Entrepreneurs urged: Embrace e-commerce

ENTERPRISE

Entrepreneurs are encouraged to take advantage of the country’s growing internet population and put up online platforms of their operations to scale up their businesses.

Ma. Elena Arbon, Cebu provincial director of the Department of Trade and Industry (DTI), said they are slowly introducing micro, small, and medium-sized enterprises (MSME) to electronic commerce or e-commerce to help them remain competitive amid a globalized business environment.

“We hope our MSMEs that are ready for it would really go into it. One example is our exporters. E-commerce is the way of the world,” she told Cebu Daily News.

Arbon defined e-commerce as an extension of one’s business online, where buying and selling and all other interactions are done on the web.
She likened this to setting up a “store” or a “marketing channel” which allowed entrepreneurs to reach a wider market.

Instead of establishing a physical shop for goods and services, Arbon said they may opt to build their presence online.

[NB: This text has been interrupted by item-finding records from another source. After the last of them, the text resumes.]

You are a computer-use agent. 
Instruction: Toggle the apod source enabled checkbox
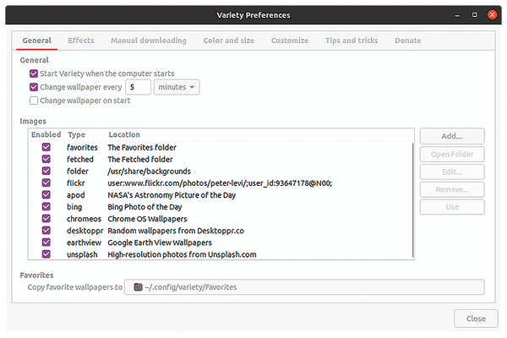46,194
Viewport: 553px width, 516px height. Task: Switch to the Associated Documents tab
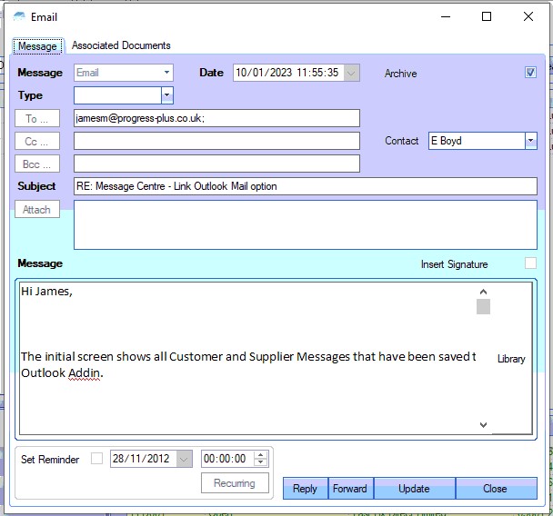(121, 45)
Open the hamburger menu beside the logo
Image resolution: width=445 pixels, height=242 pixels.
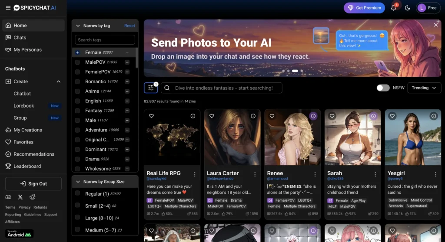tap(8, 8)
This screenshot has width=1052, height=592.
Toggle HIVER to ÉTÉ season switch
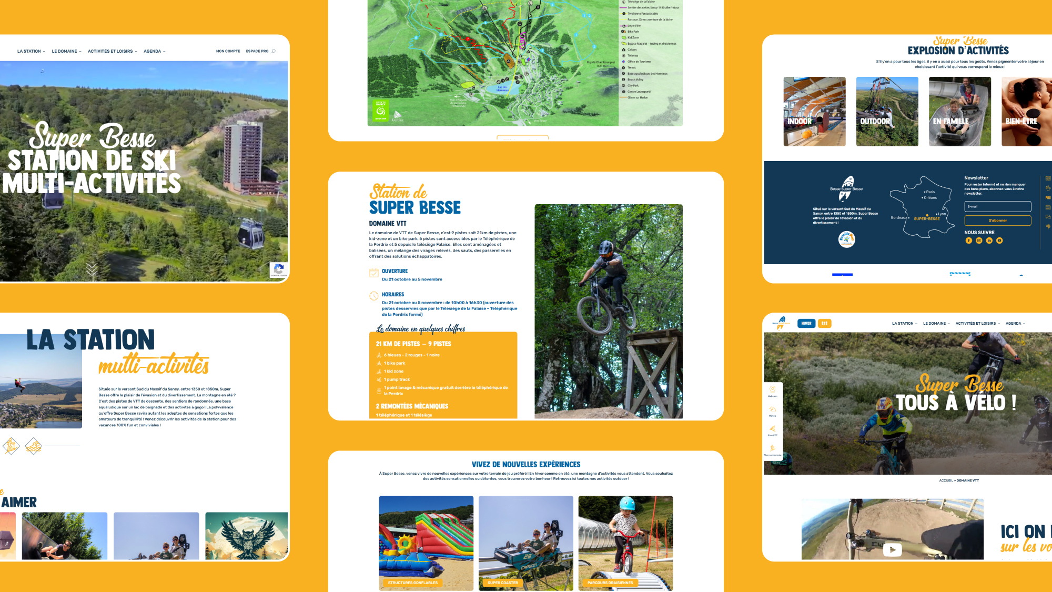click(826, 323)
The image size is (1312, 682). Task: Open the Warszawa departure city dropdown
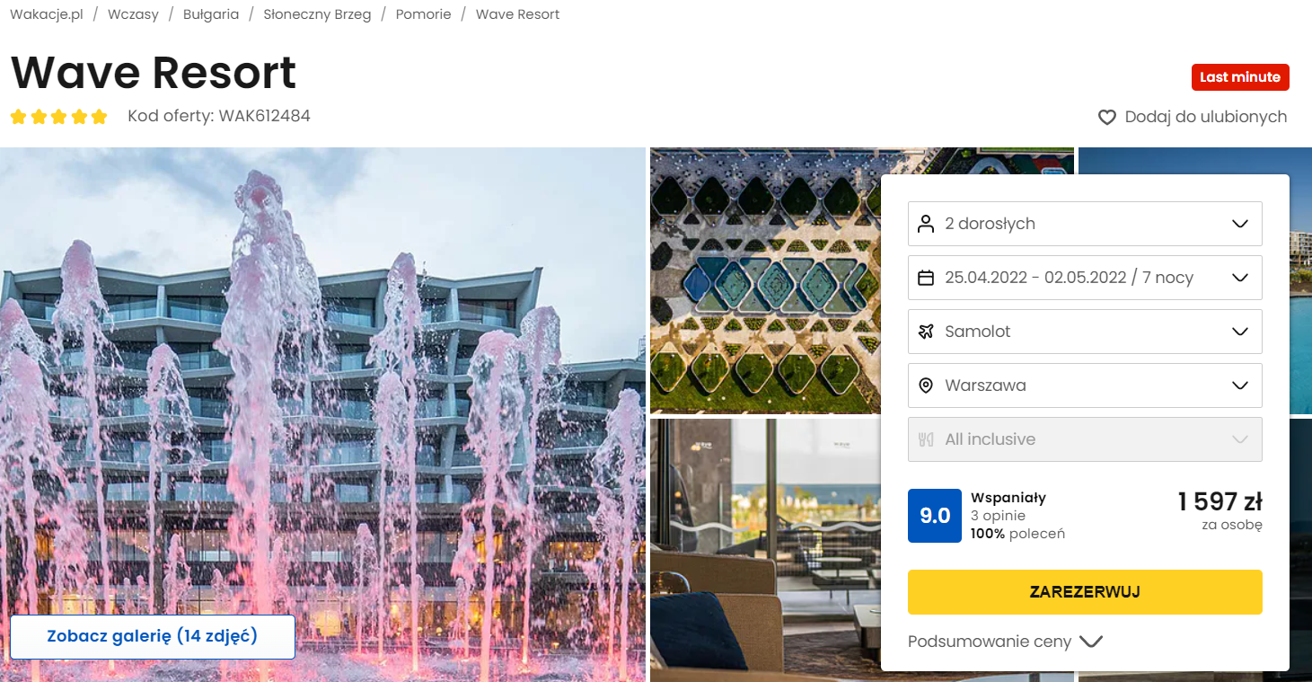(1085, 385)
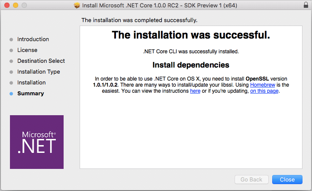The image size is (312, 191).
Task: Open the Homebrew link
Action: (x=263, y=85)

Rentals on spaces inside malls usually cost at least P200,000 every month while developing one’s own e-commerce site will only entail around P20,000.

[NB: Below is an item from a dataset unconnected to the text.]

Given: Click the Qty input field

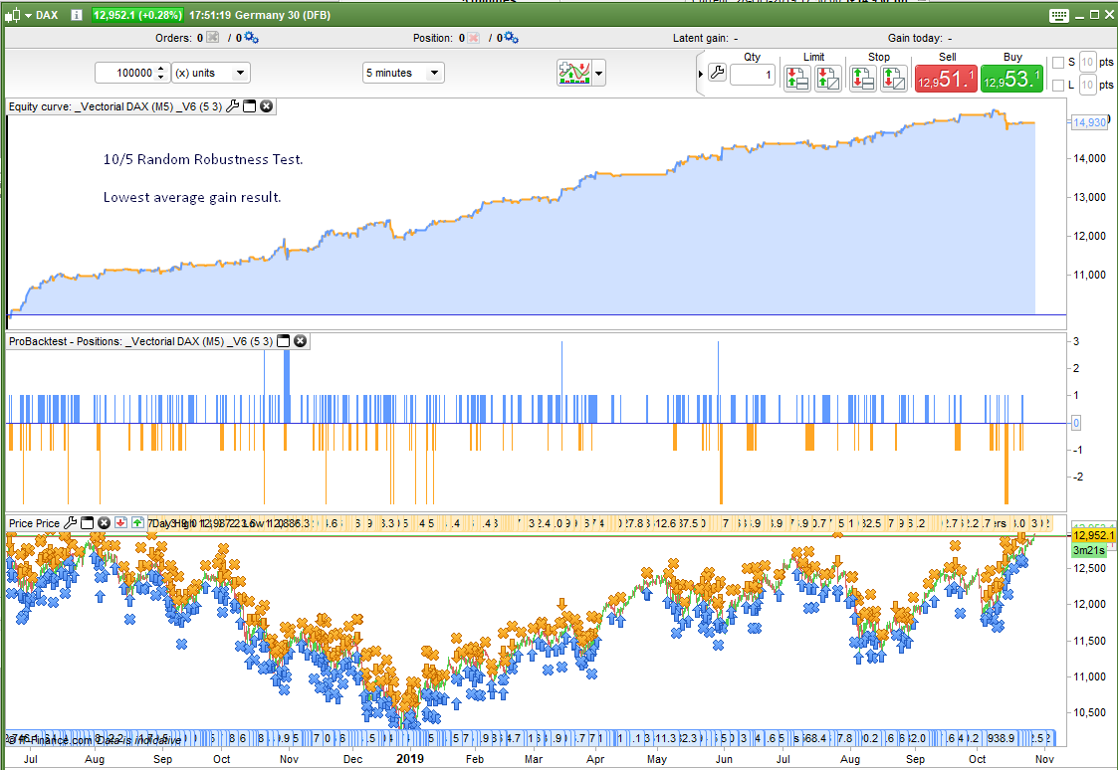Looking at the screenshot, I should pos(752,76).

Foot traffic inside malls average 100,000 to 200,000 every week, while e-commerce sites have the potential to reach millions of internet users not only in Cebu or the Philippines, but in the whole world.

Businesses are more likely to scale up their operations when they have online presence, said Arbon.

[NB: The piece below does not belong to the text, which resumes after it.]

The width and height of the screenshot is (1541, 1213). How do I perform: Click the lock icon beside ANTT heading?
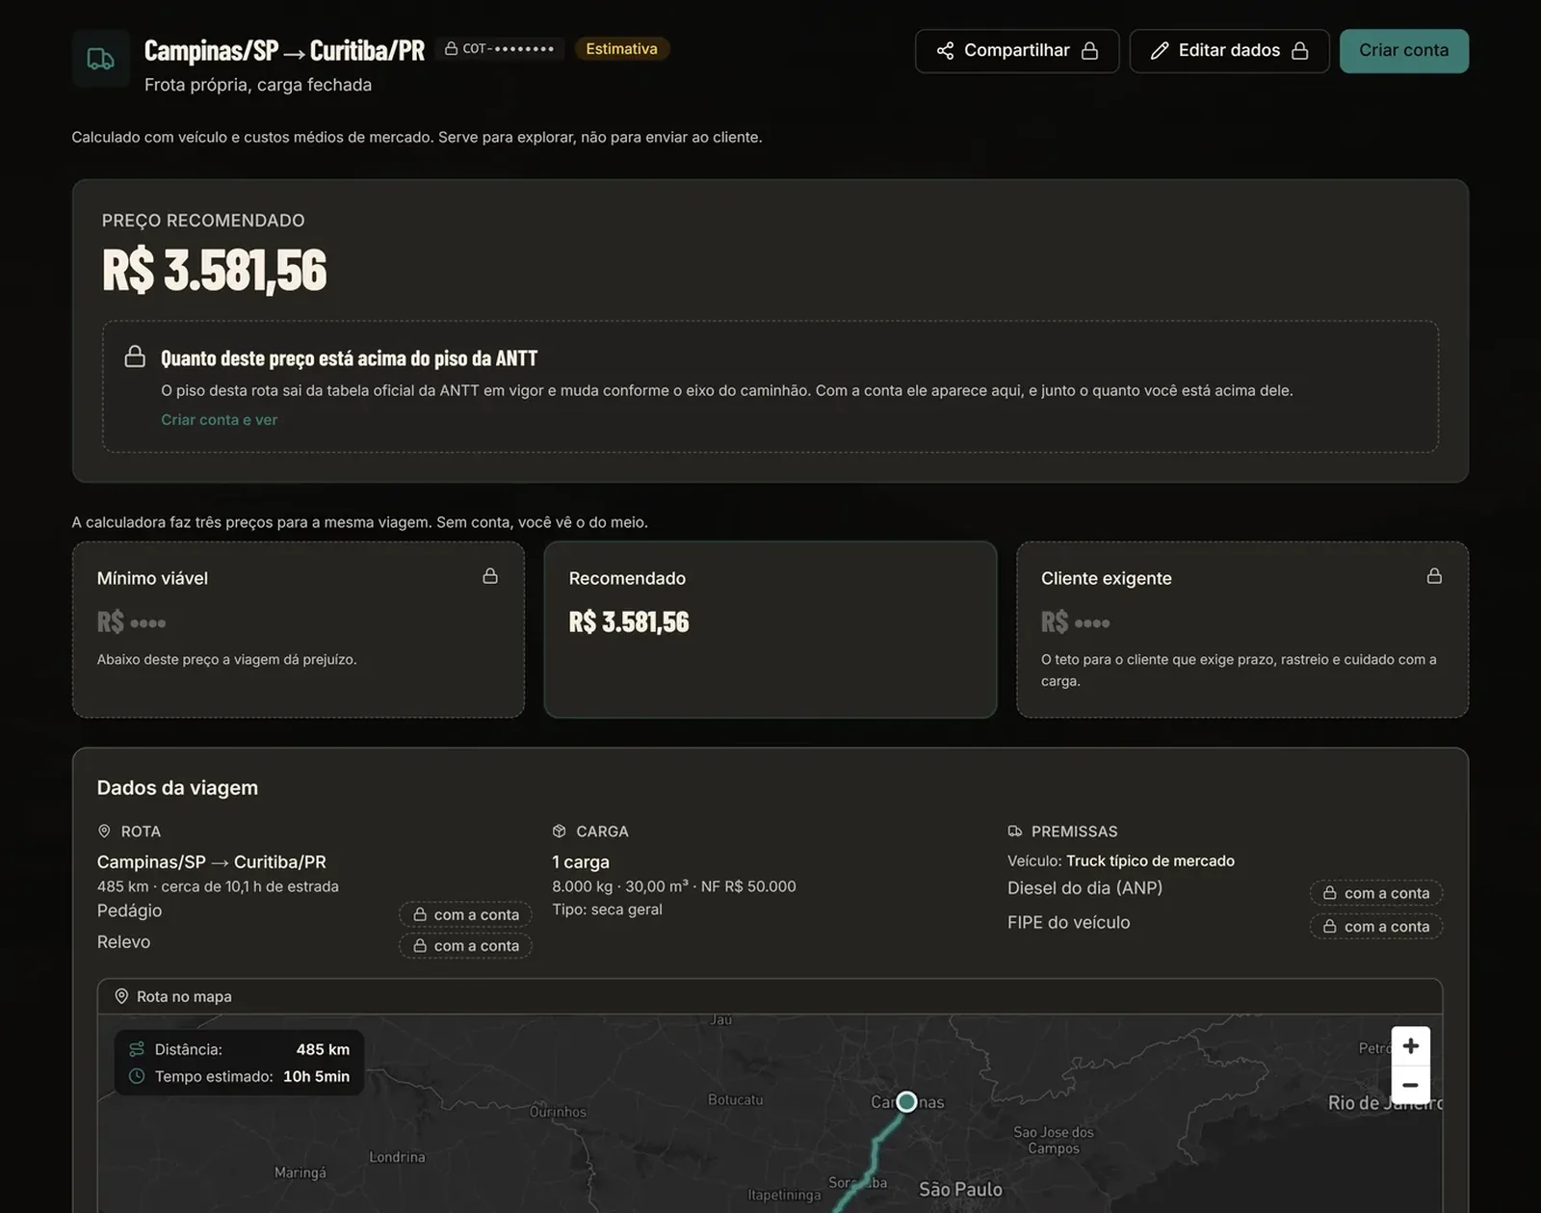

Philippine internet penetration has grown from 37 percent in 2013, translating to 36.1 million internet users, to 43.5 percent or 44 million internet users in 2016.

In 2013, the Philippines registered $1.5 billion in e-commerce sales and DTI’s Philippine E-Commerce Outlook 2018 projects this figure to grow by 101.4 percent in two years.

Last week, DTI Cebu launched an e-commerce and digital marketing workshop that will run until January next year.

Arbon said 20 MSMEs involved in various sectors such as food, furniture, and home accessories, among others, are participating with e-commerce advocate Janette Toral leading the workshop.

Toral has been pushing for the growth of e-commerce in the Philippines since 1997 and has helped the DTI come up with the Philippine E-Commerce Roadmap 2016-2020.

Among the topics covered in the workshop are website creation, product photography, web payments, social media presence, and search engine optimization.

“MSMEs in Cebu, which are more traditional, thrive in a different world. But they are the ones ready for e-commerce. It’s not something they can ignore,” said Arbon.

The trade official said their aim is to make more MSMEs understand the benefits of e-commerce so they can have substantial presence in that scene in the future.